* Extracted information *
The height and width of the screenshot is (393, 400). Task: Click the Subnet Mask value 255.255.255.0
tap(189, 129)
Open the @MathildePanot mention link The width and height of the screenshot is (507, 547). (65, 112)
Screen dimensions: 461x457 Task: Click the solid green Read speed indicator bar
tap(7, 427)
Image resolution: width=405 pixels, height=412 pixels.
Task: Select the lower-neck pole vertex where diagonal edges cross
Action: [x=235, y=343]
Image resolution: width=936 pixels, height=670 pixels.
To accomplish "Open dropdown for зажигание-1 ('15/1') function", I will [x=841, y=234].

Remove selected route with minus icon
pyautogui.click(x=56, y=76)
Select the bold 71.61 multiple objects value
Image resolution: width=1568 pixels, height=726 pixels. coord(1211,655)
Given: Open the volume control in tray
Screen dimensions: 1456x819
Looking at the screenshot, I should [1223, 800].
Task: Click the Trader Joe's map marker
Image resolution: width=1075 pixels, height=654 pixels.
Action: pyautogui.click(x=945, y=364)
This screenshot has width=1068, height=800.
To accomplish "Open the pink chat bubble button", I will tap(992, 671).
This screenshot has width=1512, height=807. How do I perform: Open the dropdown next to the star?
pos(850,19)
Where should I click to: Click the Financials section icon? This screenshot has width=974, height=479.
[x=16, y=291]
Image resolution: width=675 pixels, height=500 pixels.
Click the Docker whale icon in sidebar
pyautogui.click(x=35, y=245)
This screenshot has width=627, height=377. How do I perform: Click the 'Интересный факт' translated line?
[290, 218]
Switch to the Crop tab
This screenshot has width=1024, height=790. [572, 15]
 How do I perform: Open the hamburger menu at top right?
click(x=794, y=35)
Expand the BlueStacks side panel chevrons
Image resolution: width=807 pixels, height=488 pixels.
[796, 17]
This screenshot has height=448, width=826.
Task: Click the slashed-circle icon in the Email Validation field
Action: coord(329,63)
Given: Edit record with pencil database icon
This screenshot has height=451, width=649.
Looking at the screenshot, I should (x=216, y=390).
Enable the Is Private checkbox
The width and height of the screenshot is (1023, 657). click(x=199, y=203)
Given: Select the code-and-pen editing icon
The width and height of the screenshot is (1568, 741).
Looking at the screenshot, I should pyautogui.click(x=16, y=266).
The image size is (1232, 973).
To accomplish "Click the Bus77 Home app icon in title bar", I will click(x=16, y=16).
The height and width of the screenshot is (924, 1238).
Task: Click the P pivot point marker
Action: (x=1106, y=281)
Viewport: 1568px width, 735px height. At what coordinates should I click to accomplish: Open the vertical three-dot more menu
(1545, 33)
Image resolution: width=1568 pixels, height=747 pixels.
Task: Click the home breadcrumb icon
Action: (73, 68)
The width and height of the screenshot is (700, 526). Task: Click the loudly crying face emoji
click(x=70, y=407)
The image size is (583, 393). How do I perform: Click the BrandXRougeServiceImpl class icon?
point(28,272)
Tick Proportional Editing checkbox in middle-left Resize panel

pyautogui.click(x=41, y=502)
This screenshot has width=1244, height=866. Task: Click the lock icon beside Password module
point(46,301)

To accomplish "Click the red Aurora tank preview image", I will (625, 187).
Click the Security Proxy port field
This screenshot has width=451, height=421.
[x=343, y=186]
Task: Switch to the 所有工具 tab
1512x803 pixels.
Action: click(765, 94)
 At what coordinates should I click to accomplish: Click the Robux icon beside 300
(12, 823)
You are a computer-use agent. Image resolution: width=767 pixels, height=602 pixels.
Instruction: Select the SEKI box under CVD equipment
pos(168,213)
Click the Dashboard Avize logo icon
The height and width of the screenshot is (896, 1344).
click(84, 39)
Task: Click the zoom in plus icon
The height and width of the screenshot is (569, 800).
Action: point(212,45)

* The problem *
Reproduce each of the records above verbatim, without changing any character.

* Output for this task *
The height and width of the screenshot is (393, 400). Task: Click the Subnet Mask value 255.255.255.0
tap(189, 129)
Open the @MathildePanot mention link The width and height of the screenshot is (507, 547). (65, 112)
Screen dimensions: 461x457 Task: Click the solid green Read speed indicator bar
tap(7, 427)
Image resolution: width=405 pixels, height=412 pixels.
Task: Select the lower-neck pole vertex where diagonal edges cross
Action: [x=235, y=343]
Image resolution: width=936 pixels, height=670 pixels.
To accomplish "Open dropdown for зажигание-1 ('15/1') function", I will [x=841, y=234].

Remove selected route with minus icon
pyautogui.click(x=56, y=76)
Select the bold 71.61 multiple objects value
Image resolution: width=1568 pixels, height=726 pixels. coord(1211,655)
Given: Open the volume control in tray
Screen dimensions: 1456x819
Looking at the screenshot, I should [1223, 800].
Task: Click the Trader Joe's map marker
Image resolution: width=1075 pixels, height=654 pixels.
Action: pyautogui.click(x=945, y=364)
This screenshot has width=1068, height=800.
To accomplish "Open the pink chat bubble button", I will tap(992, 671).
This screenshot has width=1512, height=807. How do I perform: Open the dropdown next to the star?
pos(850,19)
Where should I click to: Click the Financials section icon? This screenshot has width=974, height=479.
[x=16, y=291]
Image resolution: width=675 pixels, height=500 pixels.
Click the Docker whale icon in sidebar
pyautogui.click(x=35, y=245)
This screenshot has width=627, height=377. How do I perform: Click the 'Интересный факт' translated line?
[290, 218]
Switch to the Crop tab
This screenshot has width=1024, height=790. [572, 15]
 How do I perform: Open the hamburger menu at top right?
click(x=794, y=35)
Expand the BlueStacks side panel chevrons
Image resolution: width=807 pixels, height=488 pixels.
[796, 17]
This screenshot has height=448, width=826.
Task: Click the slashed-circle icon in the Email Validation field
Action: coord(329,63)
Given: Edit record with pencil database icon
This screenshot has height=451, width=649.
Looking at the screenshot, I should (x=216, y=390).
Enable the Is Private checkbox
The width and height of the screenshot is (1023, 657). click(x=199, y=203)
Given: Select the code-and-pen editing icon
The width and height of the screenshot is (1568, 741).
Looking at the screenshot, I should pyautogui.click(x=16, y=266).
The image size is (1232, 973).
To accomplish "Click the Bus77 Home app icon in title bar", I will click(x=16, y=16).
The height and width of the screenshot is (924, 1238).
Task: Click the P pivot point marker
Action: (x=1106, y=281)
Viewport: 1568px width, 735px height. At what coordinates should I click to accomplish: Open the vertical three-dot more menu
(1545, 33)
Image resolution: width=1568 pixels, height=747 pixels.
Task: Click the home breadcrumb icon
Action: (73, 68)
The width and height of the screenshot is (700, 526). Task: Click the loudly crying face emoji
click(x=70, y=407)
The image size is (583, 393). How do I perform: Click the BrandXRougeServiceImpl class icon?
point(28,272)
Tick Proportional Editing checkbox in middle-left Resize panel

pyautogui.click(x=41, y=502)
This screenshot has width=1244, height=866. Task: Click the lock icon beside Password module
point(46,301)

To accomplish "Click the red Aurora tank preview image", I will (625, 187).
Click the Security Proxy port field
This screenshot has width=451, height=421.
[x=343, y=186]
Task: Switch to the 所有工具 tab
1512x803 pixels.
Action: click(765, 94)
 At what coordinates should I click to accomplish: Click the Robux icon beside 300
(12, 823)
You are a computer-use agent. Image resolution: width=767 pixels, height=602 pixels.
Instruction: Select the SEKI box under CVD equipment
pos(168,213)
Click the Dashboard Avize logo icon
The height and width of the screenshot is (896, 1344).
click(84, 39)
Task: Click the zoom in plus icon
The height and width of the screenshot is (569, 800).
Action: point(212,45)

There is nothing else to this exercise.